The range runs from the line containing "This screenshot has height=800, width=800." to the last line of the entries. Restate those lines word for word, without the pictures.

(Listed records begins)

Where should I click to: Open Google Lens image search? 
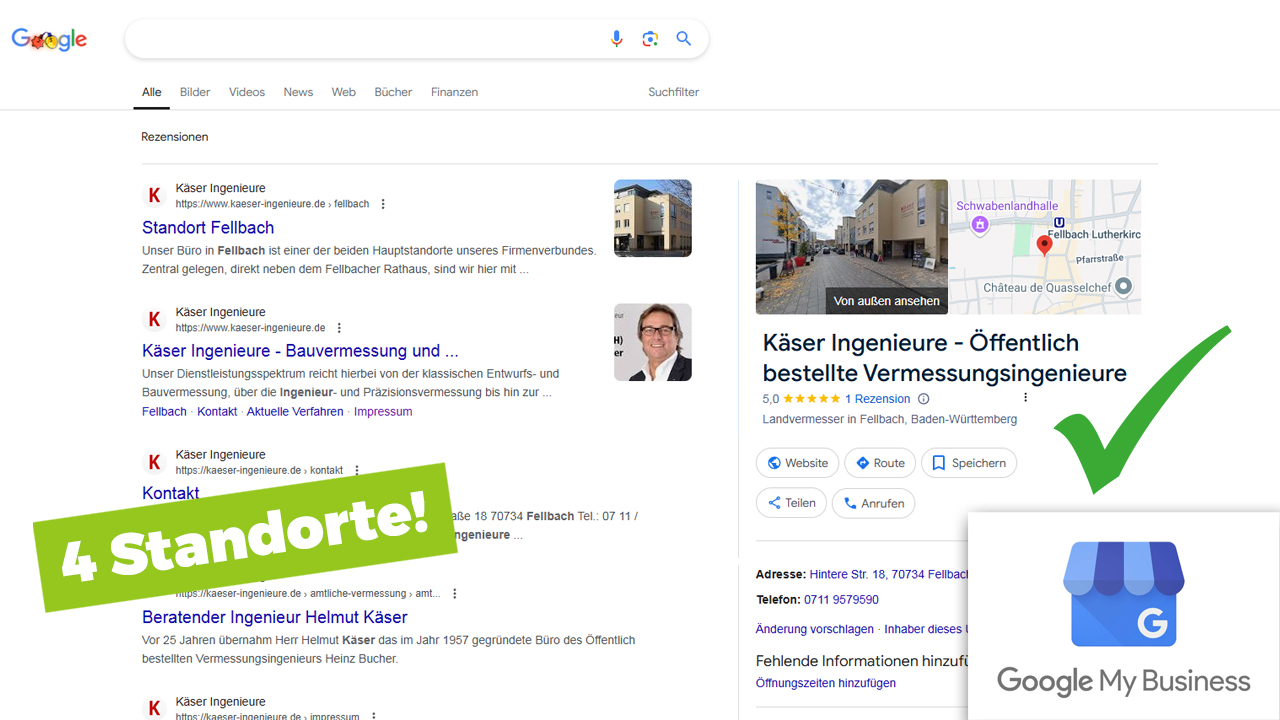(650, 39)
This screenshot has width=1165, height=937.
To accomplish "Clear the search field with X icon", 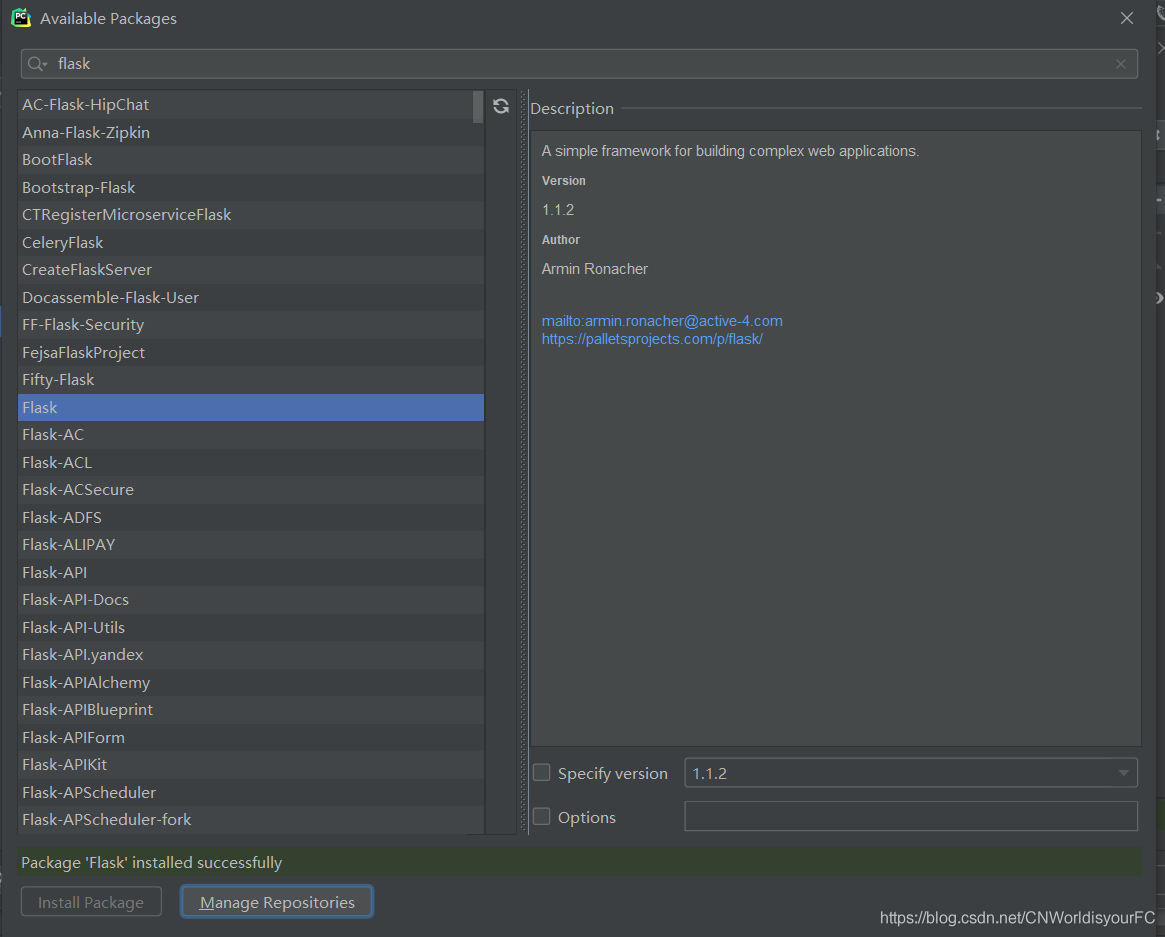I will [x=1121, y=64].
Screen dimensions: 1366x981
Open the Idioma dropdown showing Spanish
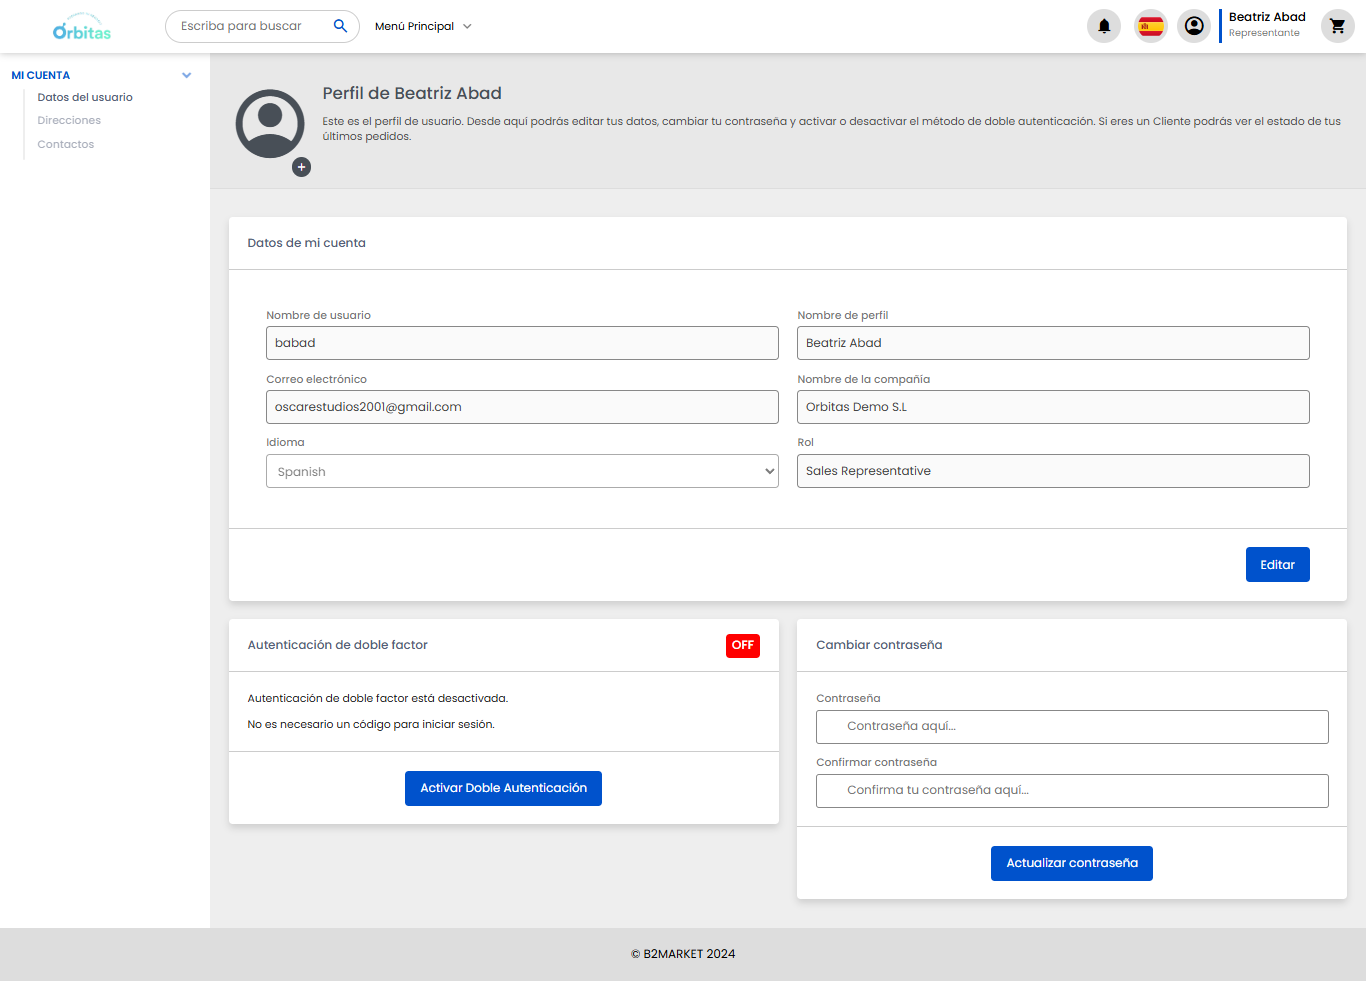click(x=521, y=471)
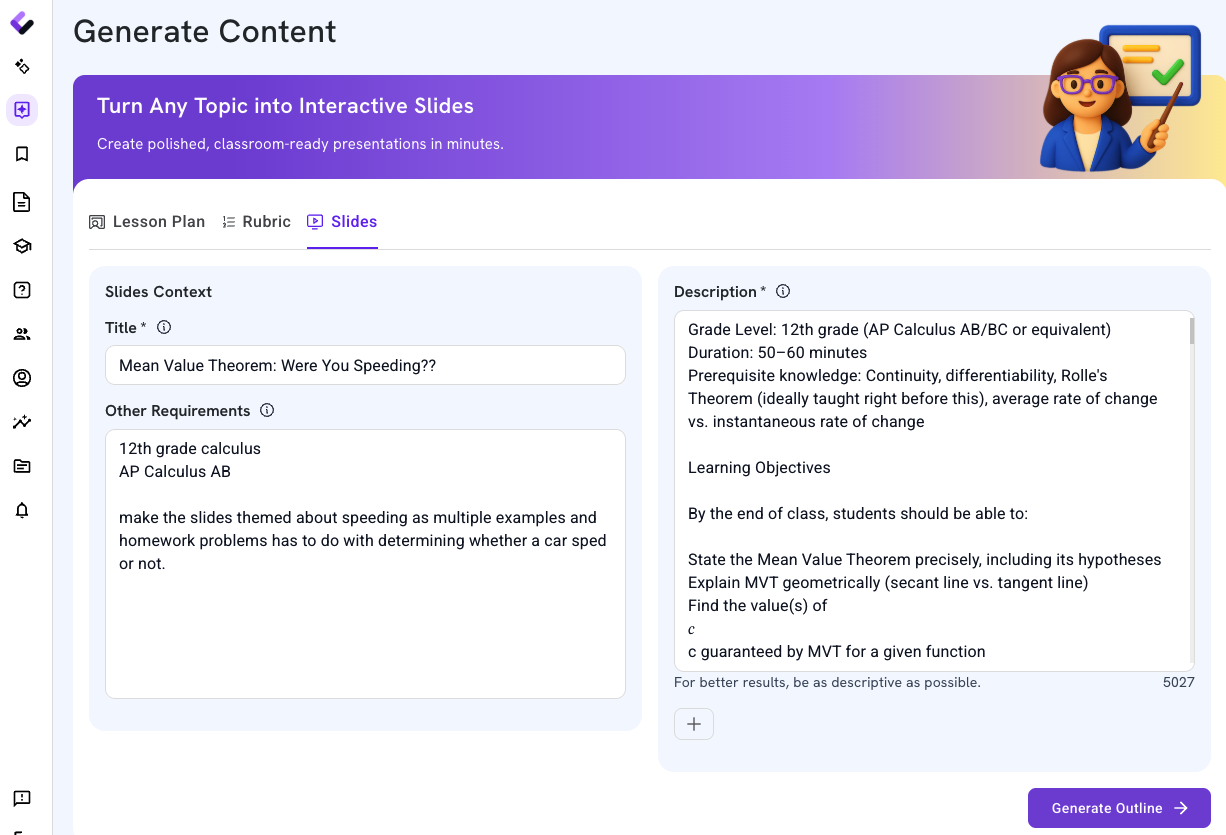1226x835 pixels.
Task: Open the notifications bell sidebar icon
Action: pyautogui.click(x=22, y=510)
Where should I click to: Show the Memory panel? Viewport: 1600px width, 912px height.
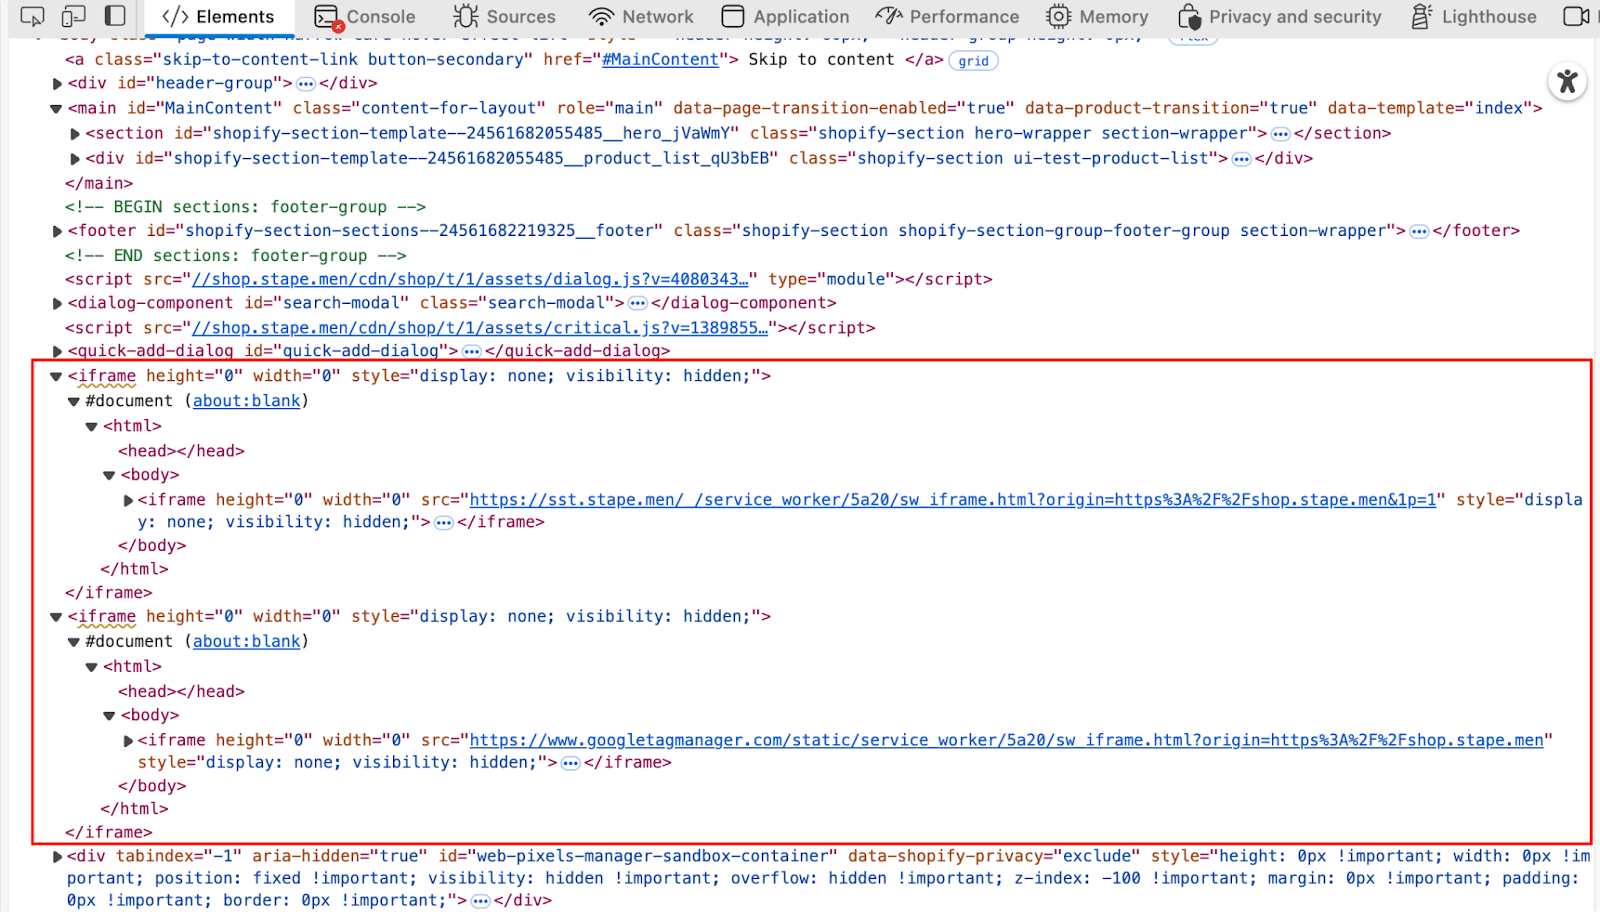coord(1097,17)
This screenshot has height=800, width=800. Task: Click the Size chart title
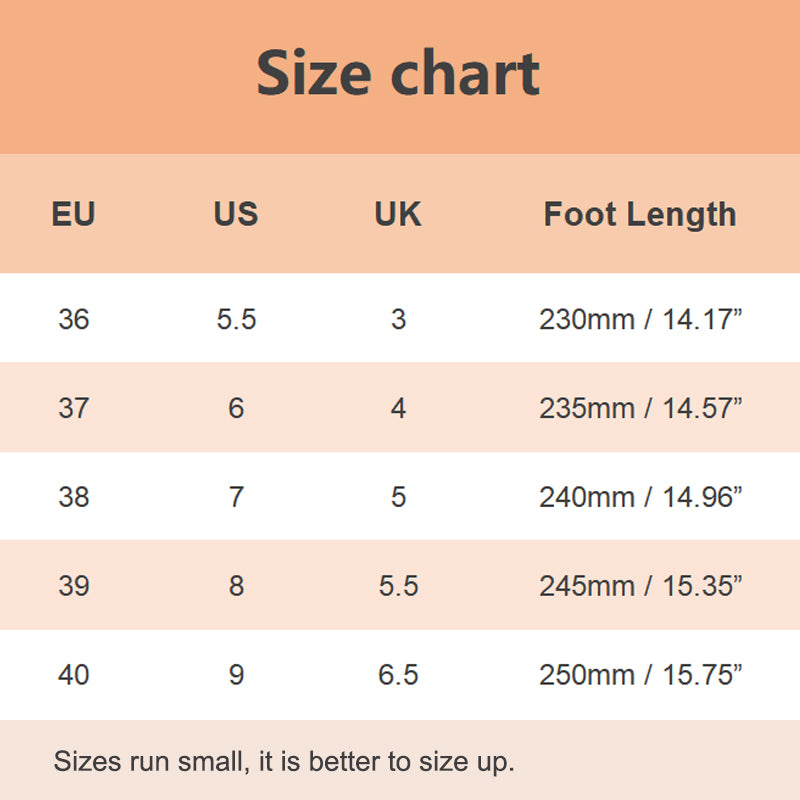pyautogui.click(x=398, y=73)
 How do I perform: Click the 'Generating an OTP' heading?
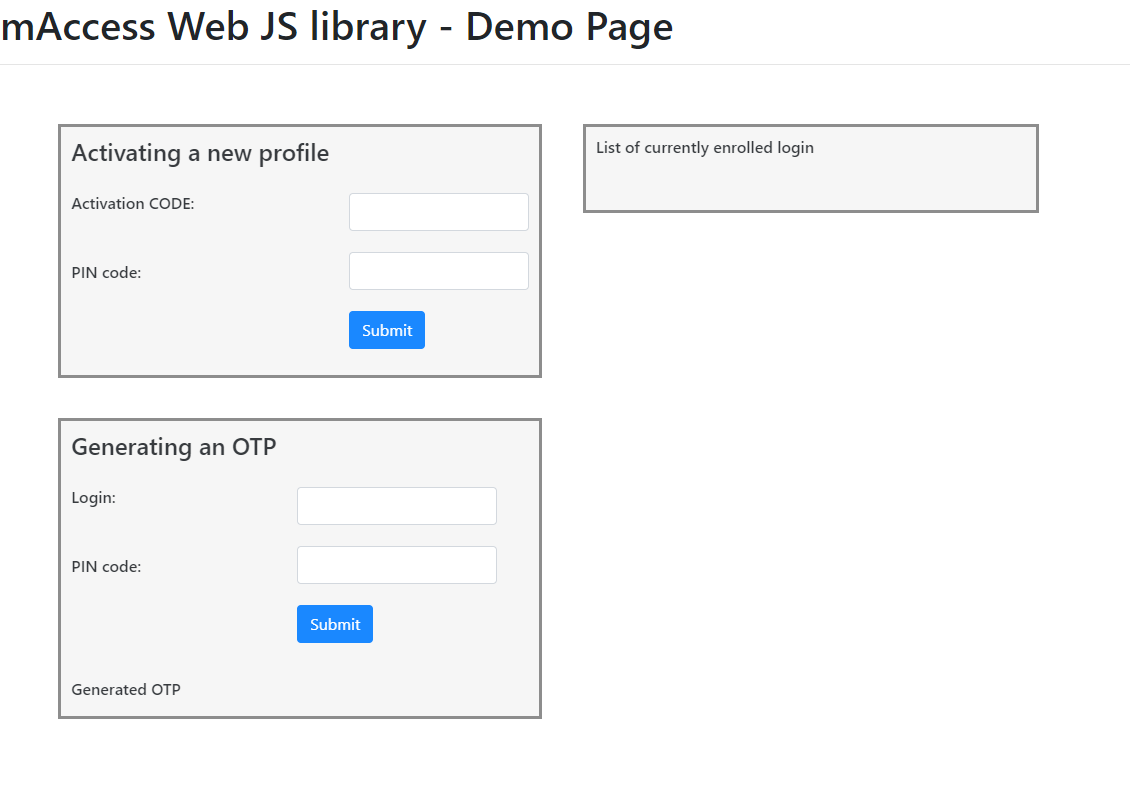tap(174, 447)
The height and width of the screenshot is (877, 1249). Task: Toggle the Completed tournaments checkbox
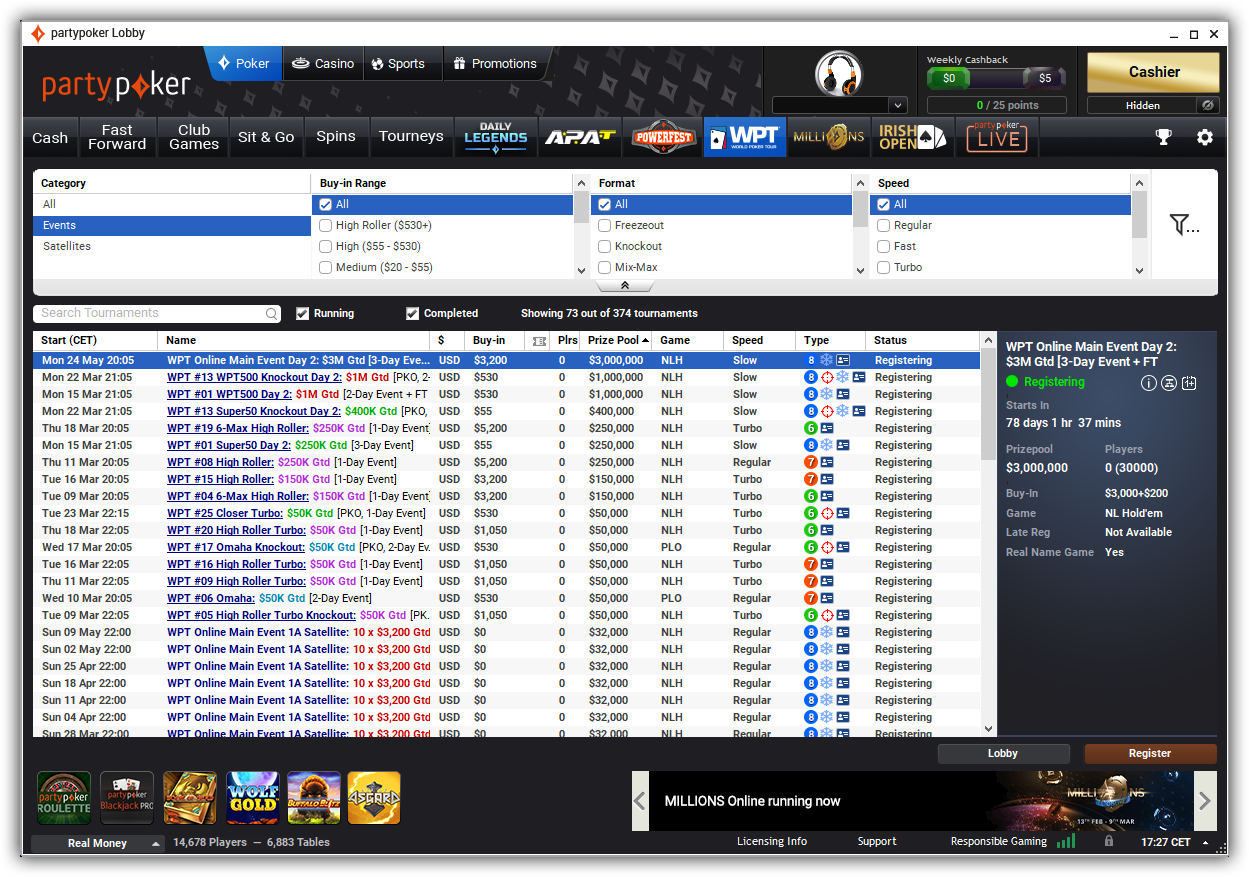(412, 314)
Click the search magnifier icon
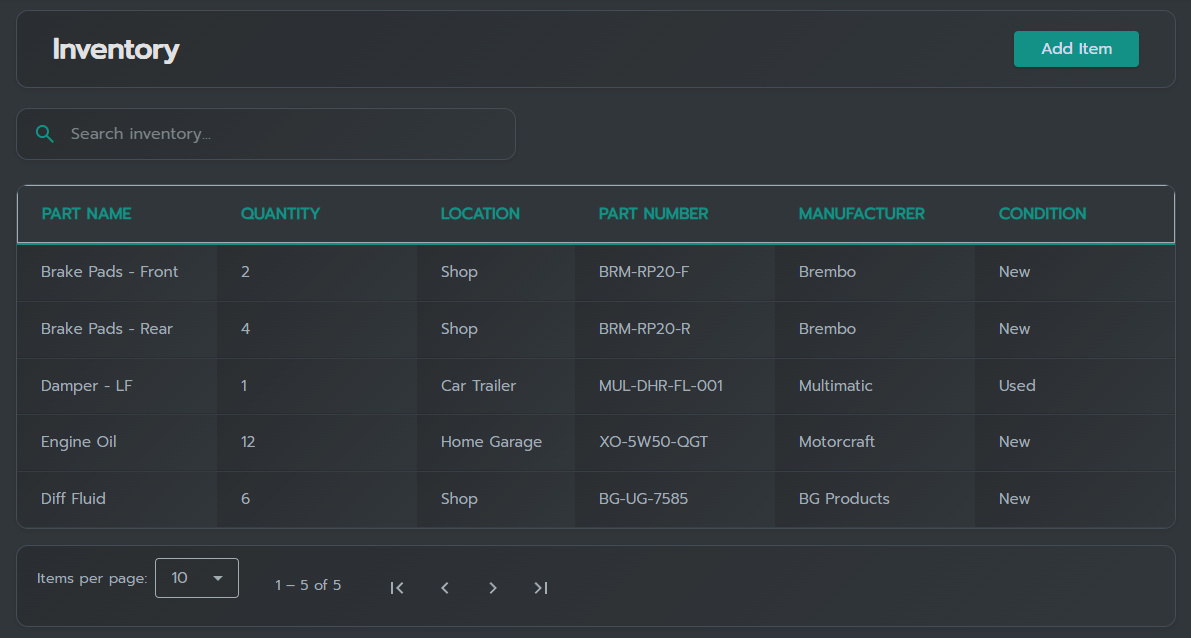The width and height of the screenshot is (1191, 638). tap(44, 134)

(Listed records ends)

_Final answer:_
This screenshot has height=800, width=800. Task: Click the Size chart title
pyautogui.click(x=398, y=73)
 How do I perform: Click the 'Generating an OTP' heading?
tap(174, 447)
The height and width of the screenshot is (877, 1249). Task: Toggle the Completed tournaments checkbox
(412, 314)
Click the search magnifier icon
The width and height of the screenshot is (1191, 638). tap(44, 134)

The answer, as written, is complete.